APP能产生CAMP因子,可促进金黄色葡萄球菌β-溶血素活性。在血琼脂平板上2种细菌交界处溶血能力增强,形成箭头状的溶血区(如图6所示)。

图6 分离株CAMP试验现象

2.5 生化试验结果

分离菌株生化试验结果:葡萄糖、蔗糖、乳糖、鼠李糖、蜜二糖、阿拉伯糖,甘露醇、肌醇、山梨醇和VP反应等均呈阴性;脲酶、硫化氢、吲哚、明胶生化反应呈阳性,符合猪胸膜肺炎放线杆菌的生化特性。

2.6 PCR鉴定结果

APPapxIV通用引物可PCR扩增出约346 bp的目的片段(图7),与预期目的条带大小一致。利用APP血清型分型引物,其中,APP血清型1型引物可PCR扩增出约754 bp的目的片段(图8),而其他APP血清型分型引物未扩增出目的条带,特别是APP血清型19型特异性引物也未扩增出目的条带。利用apxI、apxⅡ、apxIV的特异性引物,对APP分离株进行PCR扩增,分别获得了826 bp、1 069 bp、346 bp的目的片段,而apxⅢ基因特异性引物进行PCR反应未扩增出目的片段(图9)。floR基因检测引物可PCR扩增出约510 bp的目的条带(图10)。
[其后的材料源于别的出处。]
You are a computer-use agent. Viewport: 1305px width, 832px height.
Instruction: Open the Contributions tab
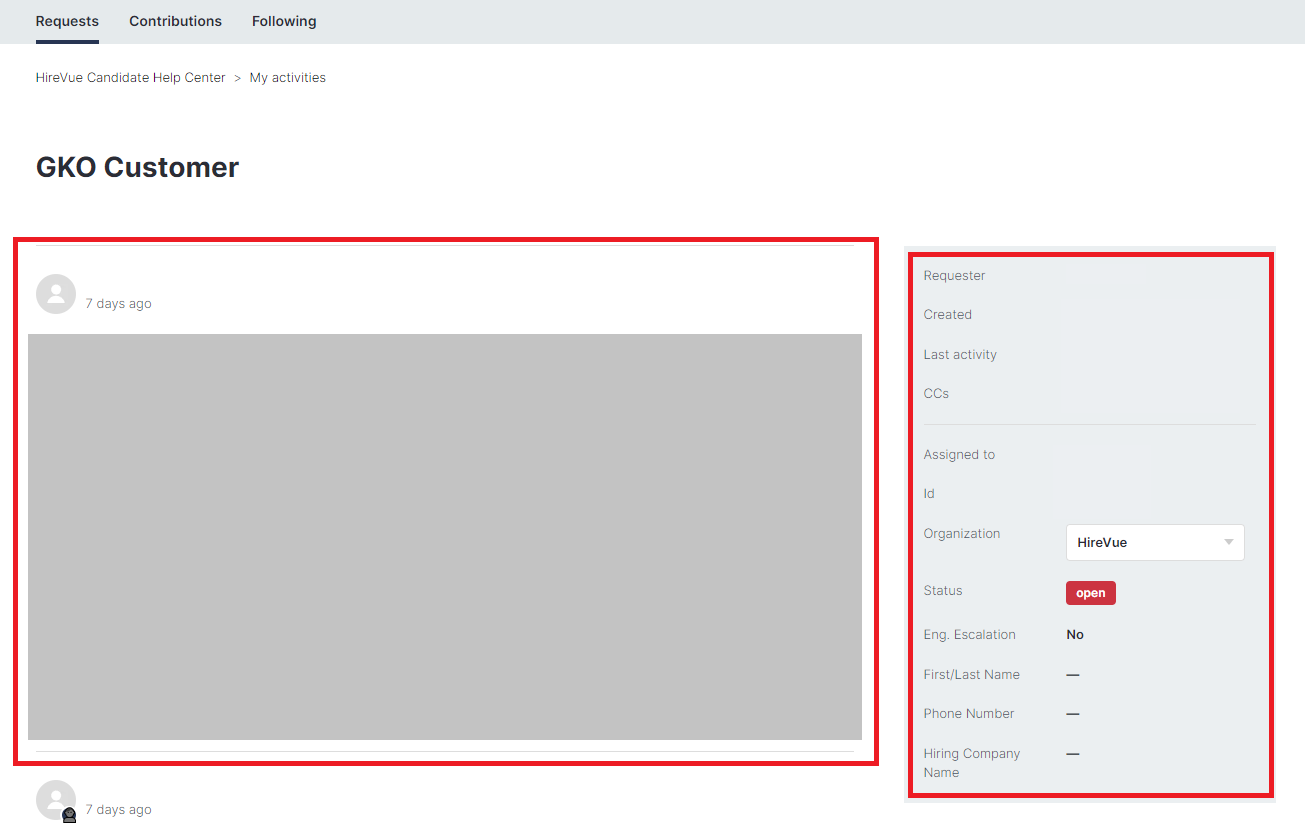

M:DL-2 000 DNA相对分子质量标准;1:阴性对照;2:apxIV PCR产物。

M:DL-2 000 DNA相对分子质量标准;1:阴性对照;2:APP血清型19型PCR产物;3:APP血清型1型PCR产物。

M:DL-2 000 DNA相对分子质量标准;1:阴性对照;2:apxI PCR产物;3:apxⅡ PCR产物;4:apxⅢ PCR产物;5:apxIV PCR产物。
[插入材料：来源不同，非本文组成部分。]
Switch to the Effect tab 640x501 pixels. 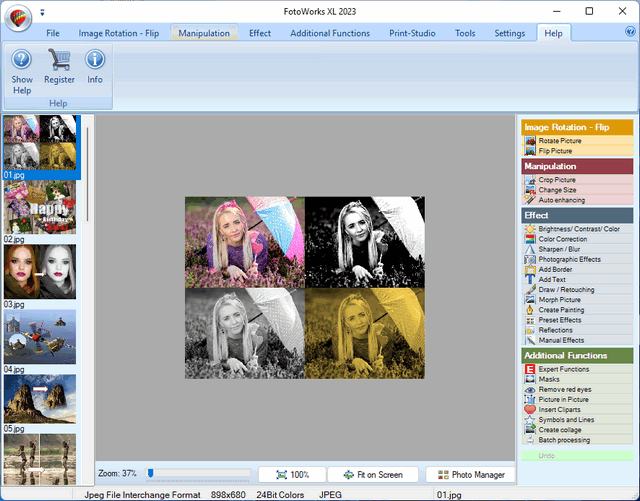coord(260,33)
M:DL-2 000 DNA相对分子质量标准;1:阴性对照;2: floR PCR产物。

2.7 核苷酸同源性分析

采用apxIV基因特异性引物进行PCR鉴定,测序结果在NCBI数据库中进行BLAST比对分析,与APP参考株(GenBank登录号:AF021919、AF188859、HM021153、AF188861)核苷酸同源性达99.7%以上。确定该分离株为APP,命名为APP-7T-1。

用APP血清型分型引物对APP-7T-1分离株进行PCR鉴定,仅APP血清型1型引物PCR扩增出目的条带。经测序、BLAST比对,分离株与APP血清型1型参考株(GenBank登录号:AF021919)核苷酸同源性达100%。同时,采用APP血清型19型特异性引物[3]进行PCR鉴别,没有扩增出目的条带,进一步证实APP-7T-1分离株为APP血清型1型,而不是APP血清型19型。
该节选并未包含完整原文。